- **WHAT IS BEING ASKED**: Word for word and without images, reproduce the listing that follows.

- **DATA SHOWN**:
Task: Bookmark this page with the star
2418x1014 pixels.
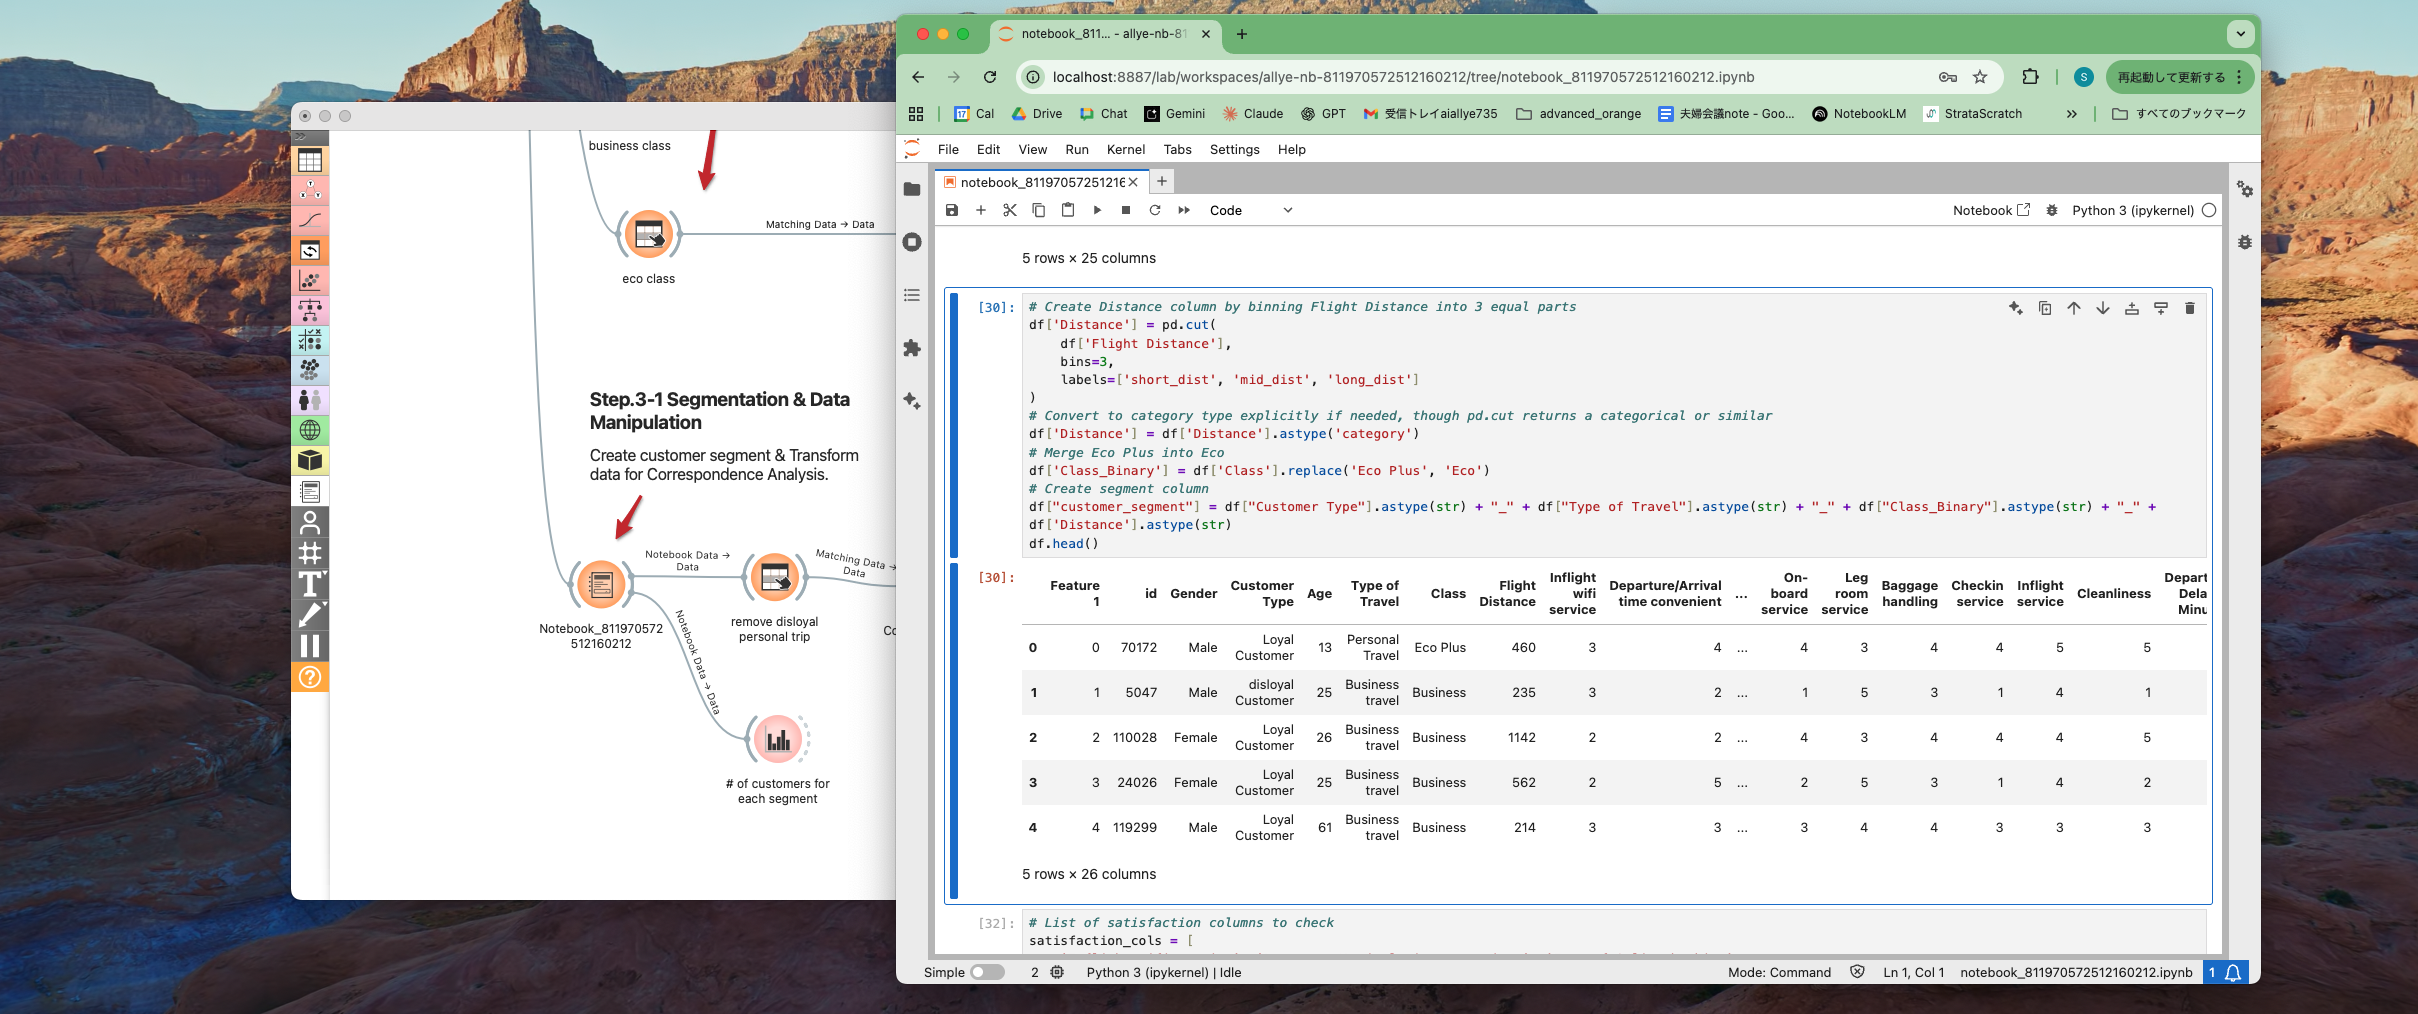Action: (1980, 77)
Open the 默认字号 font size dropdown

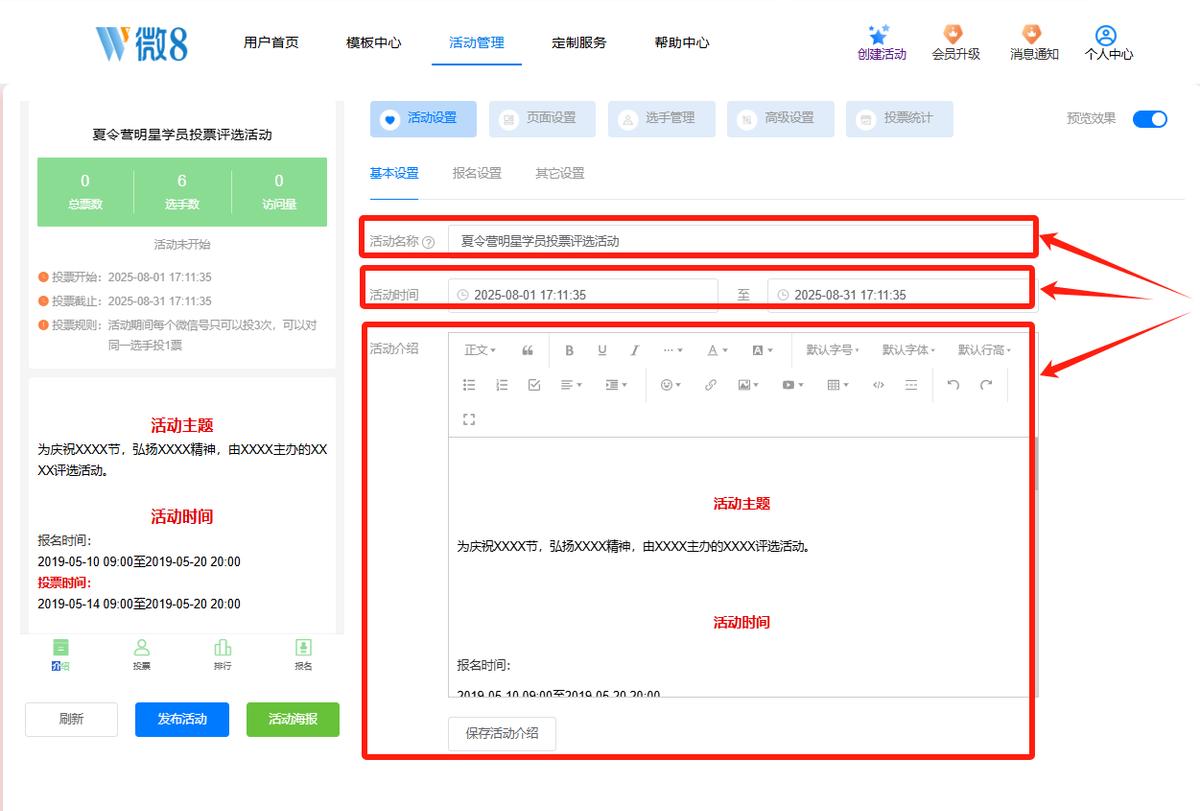coord(832,350)
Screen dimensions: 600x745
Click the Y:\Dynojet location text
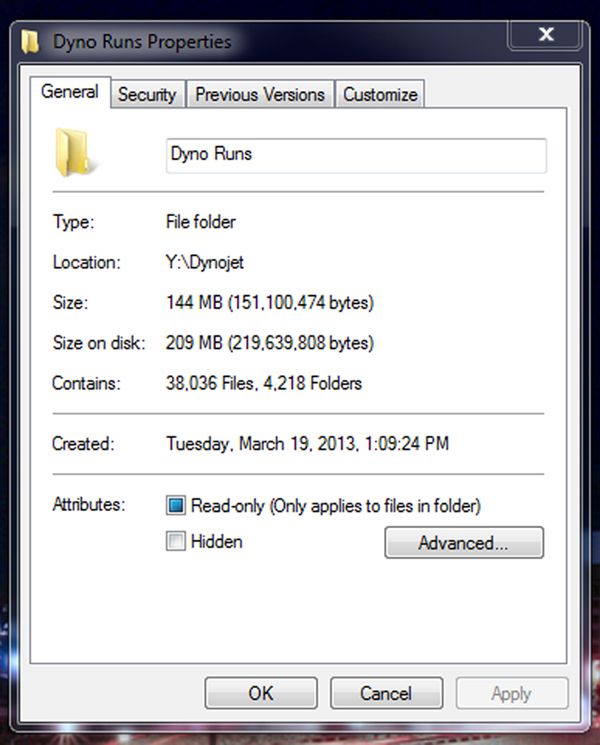click(205, 262)
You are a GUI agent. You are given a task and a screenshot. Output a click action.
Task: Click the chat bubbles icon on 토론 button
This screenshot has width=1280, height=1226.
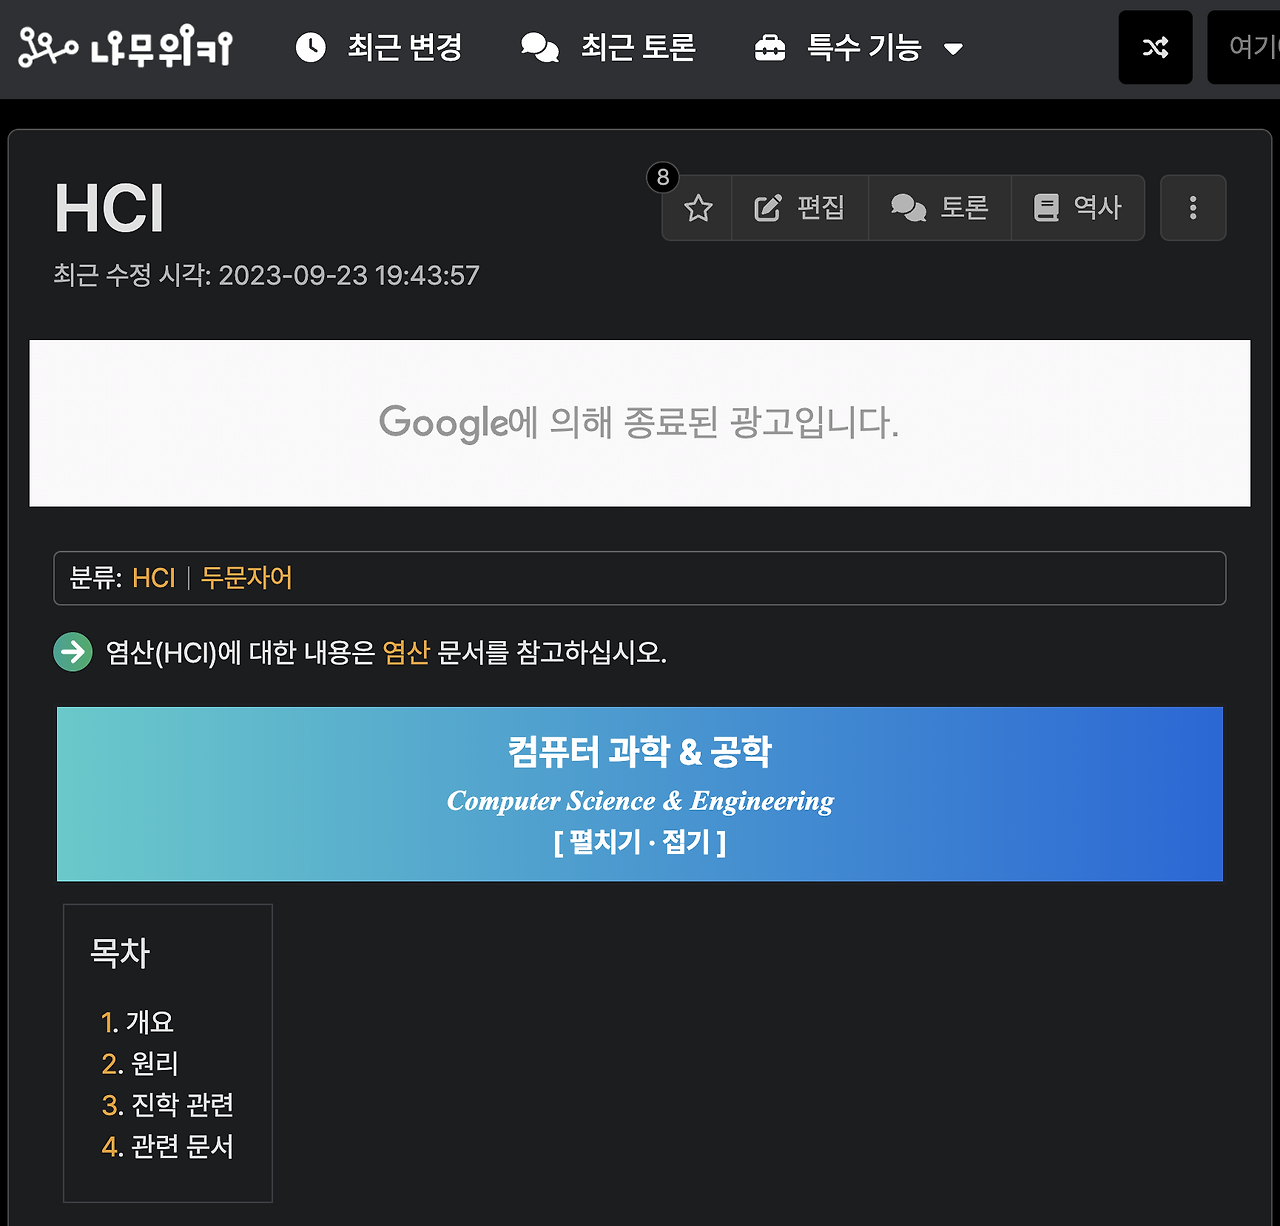[x=909, y=207]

- **WRITTEN RESPONSE**:
Task: Bookmark this page with the star
2418x1014 pixels.
Action: (1980, 77)
Open the 默认字号 font size dropdown

coord(832,350)
Screen dimensions: 600x745
Click the Y:\Dynojet location text
click(205, 262)
You are a GUI agent. You are given a task and a screenshot. Output a click action.
Task: Click the chat bubbles icon on 토론 button
This screenshot has width=1280, height=1226.
[x=909, y=207]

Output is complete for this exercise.